Lecture 5: Neural Networks

Overview

Neural networks are inspired by the structure and function of the human brain. They consist of layers of interconnected nodes (neurons) that process data and learn patterns. Each neuron receives and processes inputs, applies an activation function, and passes the output to the next layer.

Concepts

Activation Functions

Recall from the previous lecture that for a perceptron, we used threshold functions as criteria for determining the class. Those threshold functions are also known as activation functions in the context of neural networks.

Step function (hard threshold): Returns 1 if input is above a certain value, otherwise returns 0.
Logistic sigmoid function (soft threshold): Returns a value between 0 and 1, often using a sigmoid function (functions whose graph is “S”-shaped). A common choice is the logistic function:

$f(z) = \frac{1}{1 + e^{-z}}$

ReLU (Rectified Linear Unit): Returns the input directly if it is positive; otherwise, it returns zero. Mathematically, it is defined as:

$f(z) = \max(0, z)$

Neural Network Structure

Each layer in a neural network consists of multiple neurons. The output of one layer serves as the input to the next layer. The first layer is called the input layer, the last layer is the output layer, and any layers in between are called hidden layers.

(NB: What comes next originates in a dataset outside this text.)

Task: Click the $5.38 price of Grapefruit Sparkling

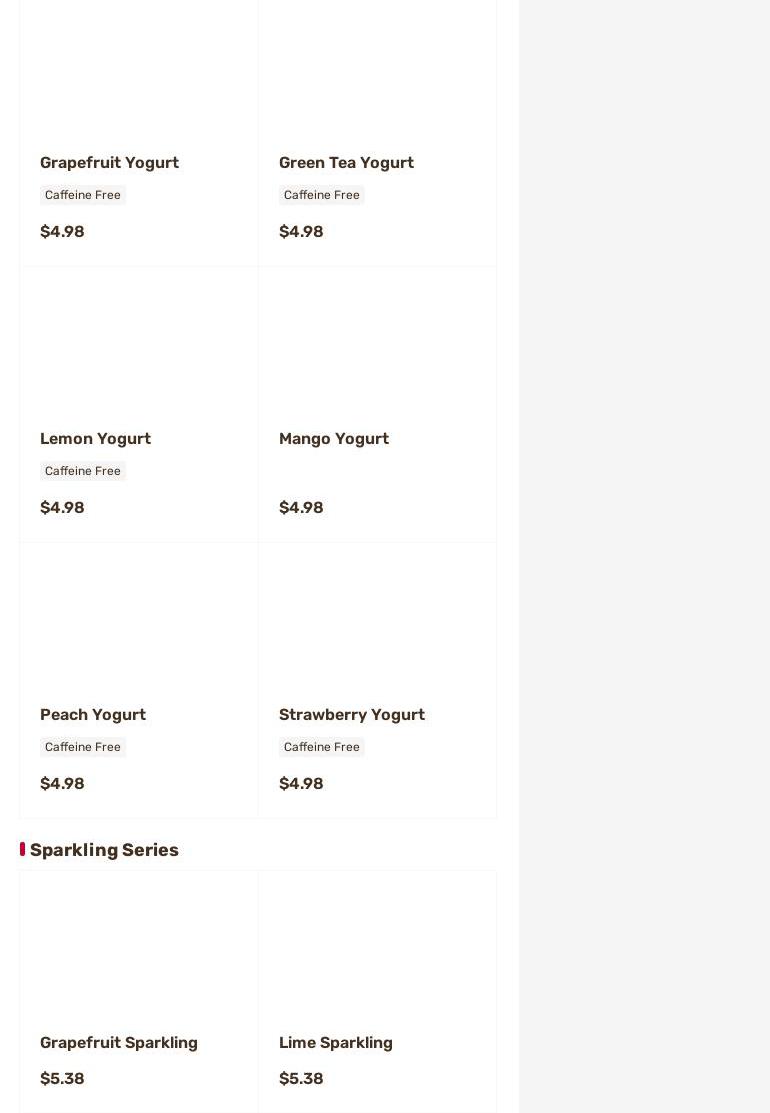Action: point(62,1078)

Essentially, each layer performs a linear transformation followed by a non-linear activation function. For example, for a layer with weights $\mathbf{W}$ , biases $\mathbf{b}$ , and activation function $f$ , the output $\mathbf{y}$ can be computed as:

\mathbf{y} = f(\mathbf{W} \cdot \mathbf{x} + \mathbf{b})

where $\mathbf{x}$ is the input to the layer.

Gradient Descent

To train a neural network, we use optimization algorithms like gradient descent to minimize a loss function. The loss function measures how well the model’s predictions match the actual labels.

Standard procedure:

Start with a random choice of weights.
Repeat:
- Calculate the gradient based on all data points that will lead to decreasing loss.
- Update weights according to the gradient.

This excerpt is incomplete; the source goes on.